Quote the following entries line for line, without any alteration.

- Records from a data source

■ ■ ■

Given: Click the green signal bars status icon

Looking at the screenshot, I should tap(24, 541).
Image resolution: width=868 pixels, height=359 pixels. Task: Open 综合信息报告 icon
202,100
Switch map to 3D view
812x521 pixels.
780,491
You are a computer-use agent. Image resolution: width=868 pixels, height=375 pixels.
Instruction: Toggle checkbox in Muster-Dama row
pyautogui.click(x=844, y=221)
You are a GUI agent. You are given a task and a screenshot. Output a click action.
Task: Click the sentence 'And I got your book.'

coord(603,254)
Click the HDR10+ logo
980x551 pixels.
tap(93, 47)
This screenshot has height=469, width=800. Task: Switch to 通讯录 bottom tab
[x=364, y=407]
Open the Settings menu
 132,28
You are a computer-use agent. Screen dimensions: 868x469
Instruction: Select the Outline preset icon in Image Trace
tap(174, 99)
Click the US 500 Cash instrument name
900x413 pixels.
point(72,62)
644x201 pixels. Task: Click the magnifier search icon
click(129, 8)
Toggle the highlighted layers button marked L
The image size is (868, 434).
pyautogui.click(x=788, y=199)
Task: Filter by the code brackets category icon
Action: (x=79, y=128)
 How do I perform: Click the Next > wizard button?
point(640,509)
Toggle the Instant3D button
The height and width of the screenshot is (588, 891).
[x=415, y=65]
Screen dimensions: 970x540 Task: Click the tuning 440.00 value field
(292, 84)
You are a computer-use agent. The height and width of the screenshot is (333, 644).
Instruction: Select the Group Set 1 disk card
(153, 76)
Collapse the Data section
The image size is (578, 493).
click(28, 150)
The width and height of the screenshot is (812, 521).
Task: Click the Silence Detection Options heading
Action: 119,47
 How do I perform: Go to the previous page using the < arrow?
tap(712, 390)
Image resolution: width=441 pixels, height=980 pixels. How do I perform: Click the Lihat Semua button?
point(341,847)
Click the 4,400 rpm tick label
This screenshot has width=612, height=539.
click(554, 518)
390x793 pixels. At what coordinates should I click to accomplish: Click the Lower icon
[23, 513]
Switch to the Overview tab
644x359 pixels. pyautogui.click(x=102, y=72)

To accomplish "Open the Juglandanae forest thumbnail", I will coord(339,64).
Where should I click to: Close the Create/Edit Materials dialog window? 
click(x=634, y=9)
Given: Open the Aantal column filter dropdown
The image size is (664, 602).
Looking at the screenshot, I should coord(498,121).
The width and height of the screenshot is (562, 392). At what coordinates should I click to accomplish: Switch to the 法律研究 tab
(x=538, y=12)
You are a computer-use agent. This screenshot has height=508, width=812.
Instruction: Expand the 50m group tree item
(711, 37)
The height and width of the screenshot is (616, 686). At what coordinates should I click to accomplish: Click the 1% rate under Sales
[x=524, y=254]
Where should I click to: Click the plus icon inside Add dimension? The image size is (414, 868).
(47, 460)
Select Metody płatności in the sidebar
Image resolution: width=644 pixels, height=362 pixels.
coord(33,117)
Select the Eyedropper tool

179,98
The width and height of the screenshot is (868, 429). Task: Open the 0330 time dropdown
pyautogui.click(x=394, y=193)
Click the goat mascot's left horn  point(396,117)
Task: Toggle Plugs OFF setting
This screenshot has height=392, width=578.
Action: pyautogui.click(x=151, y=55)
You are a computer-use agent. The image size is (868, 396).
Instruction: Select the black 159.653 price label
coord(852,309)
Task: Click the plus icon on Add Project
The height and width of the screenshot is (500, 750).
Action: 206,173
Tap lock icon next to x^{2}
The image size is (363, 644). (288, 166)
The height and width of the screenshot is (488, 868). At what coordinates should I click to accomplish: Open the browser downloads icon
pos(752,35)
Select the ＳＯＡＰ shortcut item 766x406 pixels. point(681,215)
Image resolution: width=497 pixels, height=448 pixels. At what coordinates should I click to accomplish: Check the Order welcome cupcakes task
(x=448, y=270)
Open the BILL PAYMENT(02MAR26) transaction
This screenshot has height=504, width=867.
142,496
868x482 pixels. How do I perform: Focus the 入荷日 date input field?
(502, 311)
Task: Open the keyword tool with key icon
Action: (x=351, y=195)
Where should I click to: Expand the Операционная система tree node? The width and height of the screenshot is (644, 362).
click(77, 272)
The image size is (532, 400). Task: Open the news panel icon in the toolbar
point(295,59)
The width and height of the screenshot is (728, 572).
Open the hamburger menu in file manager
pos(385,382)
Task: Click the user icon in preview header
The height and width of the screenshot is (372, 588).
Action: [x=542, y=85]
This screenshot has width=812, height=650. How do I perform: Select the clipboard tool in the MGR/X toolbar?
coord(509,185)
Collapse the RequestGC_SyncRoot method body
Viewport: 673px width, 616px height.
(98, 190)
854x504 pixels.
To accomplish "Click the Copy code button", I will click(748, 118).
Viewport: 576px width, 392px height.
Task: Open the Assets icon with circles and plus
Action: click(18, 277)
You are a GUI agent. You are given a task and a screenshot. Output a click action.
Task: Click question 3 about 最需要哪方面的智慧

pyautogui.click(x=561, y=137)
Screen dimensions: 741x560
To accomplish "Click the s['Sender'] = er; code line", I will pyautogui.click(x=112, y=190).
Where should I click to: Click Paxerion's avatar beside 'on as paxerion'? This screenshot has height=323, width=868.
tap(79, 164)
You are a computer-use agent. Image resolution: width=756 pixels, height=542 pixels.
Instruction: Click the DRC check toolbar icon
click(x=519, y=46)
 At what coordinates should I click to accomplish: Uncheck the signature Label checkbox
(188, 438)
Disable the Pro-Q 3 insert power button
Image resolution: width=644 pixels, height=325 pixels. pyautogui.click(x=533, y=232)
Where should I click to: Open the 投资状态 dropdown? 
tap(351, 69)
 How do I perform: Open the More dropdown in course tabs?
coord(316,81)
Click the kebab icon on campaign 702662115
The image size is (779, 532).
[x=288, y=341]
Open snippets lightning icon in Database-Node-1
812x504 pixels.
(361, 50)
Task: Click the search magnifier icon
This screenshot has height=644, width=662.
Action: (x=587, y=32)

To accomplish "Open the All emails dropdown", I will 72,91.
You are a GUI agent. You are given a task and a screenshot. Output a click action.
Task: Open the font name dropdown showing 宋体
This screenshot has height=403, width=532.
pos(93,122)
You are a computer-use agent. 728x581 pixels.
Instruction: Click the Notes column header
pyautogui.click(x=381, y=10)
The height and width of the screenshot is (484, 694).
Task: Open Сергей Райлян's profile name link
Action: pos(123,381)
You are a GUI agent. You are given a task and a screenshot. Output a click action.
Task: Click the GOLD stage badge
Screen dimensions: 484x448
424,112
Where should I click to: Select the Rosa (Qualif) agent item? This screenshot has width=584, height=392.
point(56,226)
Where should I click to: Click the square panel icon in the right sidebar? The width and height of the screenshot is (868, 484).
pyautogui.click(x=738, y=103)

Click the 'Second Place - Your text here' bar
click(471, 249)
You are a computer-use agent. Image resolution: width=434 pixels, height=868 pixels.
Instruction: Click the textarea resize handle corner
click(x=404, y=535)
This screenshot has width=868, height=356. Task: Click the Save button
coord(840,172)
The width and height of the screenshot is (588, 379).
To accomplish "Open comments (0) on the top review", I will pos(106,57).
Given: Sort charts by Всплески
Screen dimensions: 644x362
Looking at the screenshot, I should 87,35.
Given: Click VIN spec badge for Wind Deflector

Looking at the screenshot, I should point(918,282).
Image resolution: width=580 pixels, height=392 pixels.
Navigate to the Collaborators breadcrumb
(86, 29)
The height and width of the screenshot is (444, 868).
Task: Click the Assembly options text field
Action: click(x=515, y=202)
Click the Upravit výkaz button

■ ■ ■

- Solution to this problem
Given: Click the green signal bars status icon

Looking at the screenshot, I should tap(24, 541).
Image resolution: width=868 pixels, height=359 pixels. Task: Open 综合信息报告 icon
202,100
Switch map to 3D view
812x521 pixels.
780,491
You are a computer-use agent. Image resolution: width=868 pixels, height=375 pixels.
Instruction: Toggle checkbox in Muster-Dama row
pyautogui.click(x=844, y=221)
You are a GUI agent. You are given a task and a screenshot. Output a click action.
Task: Click the sentence 'And I got your book.'

coord(603,254)
Click the HDR10+ logo
980x551 pixels.
tap(93, 47)
This screenshot has height=469, width=800. Task: Switch to 通讯录 bottom tab
[x=364, y=407]
Open the Settings menu
 132,28
You are a computer-use agent. Screen dimensions: 868x469
Instruction: Select the Outline preset icon in Image Trace
tap(174, 99)
Click the US 500 Cash instrument name
900x413 pixels.
point(72,62)
644x201 pixels. Task: Click the magnifier search icon
click(129, 8)
Toggle the highlighted layers button marked L
The image size is (868, 434).
pyautogui.click(x=788, y=199)
Task: Filter by the code brackets category icon
Action: (x=79, y=128)
 How do I perform: Click the Next > wizard button?
point(640,509)
Toggle the Instant3D button
The height and width of the screenshot is (588, 891).
[x=415, y=65]
Screen dimensions: 970x540 Task: Click the tuning 440.00 value field
(292, 84)
You are a computer-use agent. The height and width of the screenshot is (333, 644).
Instruction: Select the Group Set 1 disk card
(153, 76)
Collapse the Data section
The image size is (578, 493).
click(28, 150)
The width and height of the screenshot is (812, 521).
Task: Click the Silence Detection Options heading
Action: 119,47
 How do I perform: Go to the previous page using the < arrow?
tap(712, 390)
Image resolution: width=441 pixels, height=980 pixels. How do I perform: Click the Lihat Semua button?
point(341,847)
Click the 4,400 rpm tick label
This screenshot has width=612, height=539.
click(554, 518)
390x793 pixels. At what coordinates should I click to accomplish: Click the Lower icon
[23, 513]
Switch to the Overview tab
644x359 pixels. pyautogui.click(x=102, y=72)

To accomplish "Open the Juglandanae forest thumbnail", I will coord(339,64).
Where should I click to: Close the Create/Edit Materials dialog window? 
click(x=634, y=9)
Given: Open the Aantal column filter dropdown
The image size is (664, 602).
Looking at the screenshot, I should coord(498,121).
The width and height of the screenshot is (562, 392). At what coordinates should I click to accomplish: Switch to the 法律研究 tab
(x=538, y=12)
You are a computer-use agent. This screenshot has height=508, width=812.
Instruction: Expand the 50m group tree item
(711, 37)
The height and width of the screenshot is (616, 686). At what coordinates should I click to accomplish: Click the 1% rate under Sales
[x=524, y=254]
Where should I click to: Click the plus icon inside Add dimension? The image size is (414, 868).
(47, 460)
Select Metody płatności in the sidebar
Image resolution: width=644 pixels, height=362 pixels.
coord(33,117)
Select the Eyedropper tool

179,98
The width and height of the screenshot is (868, 429). Task: Open the 0330 time dropdown
pyautogui.click(x=394, y=193)
Click the goat mascot's left horn  point(396,117)
Task: Toggle Plugs OFF setting
This screenshot has height=392, width=578.
Action: pyautogui.click(x=151, y=55)
You are a computer-use agent. The image size is (868, 396).
Instruction: Select the black 159.653 price label
coord(852,309)
Task: Click the plus icon on Add Project
The height and width of the screenshot is (500, 750).
Action: 206,173
Tap lock icon next to x^{2}
The image size is (363, 644). (288, 166)
The height and width of the screenshot is (488, 868). At what coordinates should I click to accomplish: Open the browser downloads icon
pos(752,35)
Select the ＳＯＡＰ shortcut item 766x406 pixels. point(681,215)
Image resolution: width=497 pixels, height=448 pixels. At what coordinates should I click to accomplish: Check the Order welcome cupcakes task
(x=448, y=270)
Open the BILL PAYMENT(02MAR26) transaction
This screenshot has height=504, width=867.
142,496
868x482 pixels. How do I perform: Focus the 入荷日 date input field?
(502, 311)
Task: Open the keyword tool with key icon
Action: (x=351, y=195)
Where should I click to: Expand the Операционная система tree node? The width and height of the screenshot is (644, 362).
click(77, 272)
The image size is (532, 400). Task: Open the news panel icon in the toolbar
point(295,59)
The width and height of the screenshot is (728, 572).
Open the hamburger menu in file manager
pos(385,382)
Task: Click the user icon in preview header
The height and width of the screenshot is (372, 588).
Action: [x=542, y=85]
This screenshot has width=812, height=650. How do I perform: Select the clipboard tool in the MGR/X toolbar?
coord(509,185)
Collapse the RequestGC_SyncRoot method body
Viewport: 673px width, 616px height.
(98, 190)
854x504 pixels.
To accomplish "Click the Copy code button", I will click(748, 118).
Viewport: 576px width, 392px height.
Task: Open the Assets icon with circles and plus
Action: click(18, 277)
You are a GUI agent. You are given a task and a screenshot. Output a click action.
Task: Click question 3 about 最需要哪方面的智慧

pyautogui.click(x=561, y=137)
Screen dimensions: 741x560
To accomplish "Click the s['Sender'] = er; code line", I will pyautogui.click(x=112, y=190).
Where should I click to: Click Paxerion's avatar beside 'on as paxerion'? This screenshot has height=323, width=868.
tap(79, 164)
You are a computer-use agent. Image resolution: width=756 pixels, height=542 pixels.
Instruction: Click the DRC check toolbar icon
click(x=519, y=46)
 At what coordinates should I click to accomplish: Uncheck the signature Label checkbox
(188, 438)
Disable the Pro-Q 3 insert power button
Image resolution: width=644 pixels, height=325 pixels. pyautogui.click(x=533, y=232)
Where should I click to: Open the 投资状态 dropdown? 
tap(351, 69)
 How do I perform: Open the More dropdown in course tabs?
coord(316,81)
Click the kebab icon on campaign 702662115
The image size is (779, 532).
[x=288, y=341]
Open snippets lightning icon in Database-Node-1
812x504 pixels.
(361, 50)
Task: Click the search magnifier icon
This screenshot has height=644, width=662.
Action: (x=587, y=32)

To accomplish "Open the All emails dropdown", I will 72,91.
You are a GUI agent. You are given a task and a screenshot. Output a click action.
Task: Open the font name dropdown showing 宋体
This screenshot has height=403, width=532.
pos(93,122)
You are a computer-use agent. 728x581 pixels.
Instruction: Click the Notes column header
pyautogui.click(x=381, y=10)
The height and width of the screenshot is (484, 694).
Task: Open Сергей Райлян's profile name link
Action: pos(123,381)
You are a GUI agent. You are given a task and a screenshot. Output a click action.
Task: Click the GOLD stage badge
Screen dimensions: 484x448
424,112
Where should I click to: Select the Rosa (Qualif) agent item? This screenshot has width=584, height=392.
point(56,226)
Where should I click to: Click the square panel icon in the right sidebar? The width and height of the screenshot is (868, 484).
pyautogui.click(x=738, y=103)

Click the 'Second Place - Your text here' bar
click(471, 249)
You are a computer-use agent. Image resolution: width=434 pixels, height=868 pixels.
Instruction: Click the textarea resize handle corner
click(x=404, y=535)
This screenshot has width=868, height=356. Task: Click the Save button
coord(840,172)
The width and height of the screenshot is (588, 379).
To accomplish "Open comments (0) on the top review", I will pos(106,57).
Given: Sort charts by Всплески
Screen dimensions: 644x362
Looking at the screenshot, I should 87,35.
Given: Click VIN spec badge for Wind Deflector

Looking at the screenshot, I should point(918,282).
Image resolution: width=580 pixels, height=392 pixels.
Navigate to the Collaborators breadcrumb
(86, 29)
The height and width of the screenshot is (444, 868).
Task: Click the Assembly options text field
Action: click(x=515, y=202)
Click the Upravit výkaz button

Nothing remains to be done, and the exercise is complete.